**Information given:**
++++++++

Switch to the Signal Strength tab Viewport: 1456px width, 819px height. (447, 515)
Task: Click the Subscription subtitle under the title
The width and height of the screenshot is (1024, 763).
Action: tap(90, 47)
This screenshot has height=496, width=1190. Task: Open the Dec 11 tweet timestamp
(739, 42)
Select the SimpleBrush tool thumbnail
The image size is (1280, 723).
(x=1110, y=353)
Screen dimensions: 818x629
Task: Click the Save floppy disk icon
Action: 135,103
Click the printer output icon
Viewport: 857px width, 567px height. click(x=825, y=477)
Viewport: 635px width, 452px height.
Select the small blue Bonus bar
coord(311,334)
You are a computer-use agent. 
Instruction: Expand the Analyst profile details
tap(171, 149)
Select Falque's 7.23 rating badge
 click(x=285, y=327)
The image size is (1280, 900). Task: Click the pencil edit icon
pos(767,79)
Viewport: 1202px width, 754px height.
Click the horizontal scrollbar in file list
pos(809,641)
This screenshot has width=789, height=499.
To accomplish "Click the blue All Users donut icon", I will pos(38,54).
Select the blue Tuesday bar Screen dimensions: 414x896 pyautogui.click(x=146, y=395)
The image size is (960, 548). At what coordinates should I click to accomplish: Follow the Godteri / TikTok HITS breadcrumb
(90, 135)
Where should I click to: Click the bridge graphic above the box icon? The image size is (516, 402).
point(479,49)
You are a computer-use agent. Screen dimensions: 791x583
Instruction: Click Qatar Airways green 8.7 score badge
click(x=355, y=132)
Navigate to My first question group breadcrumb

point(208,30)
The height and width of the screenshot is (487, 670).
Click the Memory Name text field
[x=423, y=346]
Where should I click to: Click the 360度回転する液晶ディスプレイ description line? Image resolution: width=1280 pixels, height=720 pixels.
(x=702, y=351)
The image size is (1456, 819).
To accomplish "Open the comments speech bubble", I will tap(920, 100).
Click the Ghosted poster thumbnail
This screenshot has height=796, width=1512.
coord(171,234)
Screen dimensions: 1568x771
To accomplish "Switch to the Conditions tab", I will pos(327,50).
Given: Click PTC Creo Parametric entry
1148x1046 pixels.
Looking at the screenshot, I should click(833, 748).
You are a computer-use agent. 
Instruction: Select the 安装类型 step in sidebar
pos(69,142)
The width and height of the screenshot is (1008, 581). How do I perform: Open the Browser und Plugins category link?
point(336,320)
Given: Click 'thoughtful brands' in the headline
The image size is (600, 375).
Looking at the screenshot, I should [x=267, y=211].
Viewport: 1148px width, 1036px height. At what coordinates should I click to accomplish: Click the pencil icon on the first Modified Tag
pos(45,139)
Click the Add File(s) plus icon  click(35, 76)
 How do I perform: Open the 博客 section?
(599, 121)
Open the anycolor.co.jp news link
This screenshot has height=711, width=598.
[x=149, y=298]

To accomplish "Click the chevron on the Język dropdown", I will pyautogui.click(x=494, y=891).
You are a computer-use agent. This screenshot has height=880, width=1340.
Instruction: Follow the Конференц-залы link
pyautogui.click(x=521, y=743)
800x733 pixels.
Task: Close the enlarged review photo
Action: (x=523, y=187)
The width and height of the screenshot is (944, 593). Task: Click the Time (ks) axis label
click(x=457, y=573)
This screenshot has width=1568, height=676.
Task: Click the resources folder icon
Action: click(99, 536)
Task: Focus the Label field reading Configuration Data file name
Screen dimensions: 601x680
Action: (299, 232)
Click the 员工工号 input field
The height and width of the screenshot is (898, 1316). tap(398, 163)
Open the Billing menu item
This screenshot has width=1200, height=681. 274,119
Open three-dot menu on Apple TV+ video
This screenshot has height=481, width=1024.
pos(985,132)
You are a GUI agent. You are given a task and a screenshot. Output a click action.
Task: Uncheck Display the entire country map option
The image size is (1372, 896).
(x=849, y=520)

++++++++

**Work to be completed:** Output all entries again exactly; no line may be altered.

**Answer section:**
Switch to the Signal Strength tab Viewport: 1456px width, 819px height. (447, 515)
Task: Click the Subscription subtitle under the title
The width and height of the screenshot is (1024, 763).
Action: tap(90, 47)
This screenshot has height=496, width=1190. Task: Open the Dec 11 tweet timestamp
(739, 42)
Select the SimpleBrush tool thumbnail
The image size is (1280, 723).
(x=1110, y=353)
Screen dimensions: 818x629
Task: Click the Save floppy disk icon
Action: 135,103
Click the printer output icon
Viewport: 857px width, 567px height. click(x=825, y=477)
Viewport: 635px width, 452px height.
Select the small blue Bonus bar
coord(311,334)
You are a computer-use agent. 
Instruction: Expand the Analyst profile details
tap(171, 149)
Select Falque's 7.23 rating badge
 click(x=285, y=327)
The image size is (1280, 900). Task: Click the pencil edit icon
pos(767,79)
Viewport: 1202px width, 754px height.
Click the horizontal scrollbar in file list
pos(809,641)
This screenshot has width=789, height=499.
To accomplish "Click the blue All Users donut icon", I will pos(38,54).
Select the blue Tuesday bar Screen dimensions: 414x896 pyautogui.click(x=146, y=395)
The image size is (960, 548). At what coordinates should I click to accomplish: Follow the Godteri / TikTok HITS breadcrumb
(90, 135)
Where should I click to: Click the bridge graphic above the box icon? The image size is (516, 402).
point(479,49)
You are a computer-use agent. Screen dimensions: 791x583
Instruction: Click Qatar Airways green 8.7 score badge
click(x=355, y=132)
Navigate to My first question group breadcrumb

point(208,30)
The height and width of the screenshot is (487, 670).
Click the Memory Name text field
[x=423, y=346]
Where should I click to: Click the 360度回転する液晶ディスプレイ description line? Image resolution: width=1280 pixels, height=720 pixels.
(x=702, y=351)
The image size is (1456, 819).
To accomplish "Open the comments speech bubble", I will tap(920, 100).
Click the Ghosted poster thumbnail
This screenshot has height=796, width=1512.
coord(171,234)
Screen dimensions: 1568x771
To accomplish "Switch to the Conditions tab", I will pos(327,50).
Given: Click PTC Creo Parametric entry
1148x1046 pixels.
Looking at the screenshot, I should click(833, 748).
You are a computer-use agent. 
Instruction: Select the 安装类型 step in sidebar
pos(69,142)
The width and height of the screenshot is (1008, 581). How do I perform: Open the Browser und Plugins category link?
point(336,320)
Given: Click 'thoughtful brands' in the headline
The image size is (600, 375).
Looking at the screenshot, I should [x=267, y=211].
Viewport: 1148px width, 1036px height. At what coordinates should I click to accomplish: Click the pencil icon on the first Modified Tag
pos(45,139)
Click the Add File(s) plus icon  click(35, 76)
 How do I perform: Open the 博客 section?
(599, 121)
Open the anycolor.co.jp news link
This screenshot has height=711, width=598.
[x=149, y=298]

To accomplish "Click the chevron on the Język dropdown", I will pyautogui.click(x=494, y=891).
You are a computer-use agent. This screenshot has height=880, width=1340.
Instruction: Follow the Конференц-залы link
pyautogui.click(x=521, y=743)
800x733 pixels.
Task: Close the enlarged review photo
Action: (x=523, y=187)
The width and height of the screenshot is (944, 593). Task: Click the Time (ks) axis label
click(x=457, y=573)
This screenshot has width=1568, height=676.
Task: Click the resources folder icon
Action: click(99, 536)
Task: Focus the Label field reading Configuration Data file name
Screen dimensions: 601x680
Action: (299, 232)
Click the 员工工号 input field
The height and width of the screenshot is (898, 1316). tap(398, 163)
Open the Billing menu item
This screenshot has width=1200, height=681. 274,119
Open three-dot menu on Apple TV+ video
This screenshot has height=481, width=1024.
pos(985,132)
You are a GUI agent. You are given a task and a screenshot. Output a click action.
Task: Uncheck Display the entire country map option
The image size is (1372, 896).
(x=849, y=520)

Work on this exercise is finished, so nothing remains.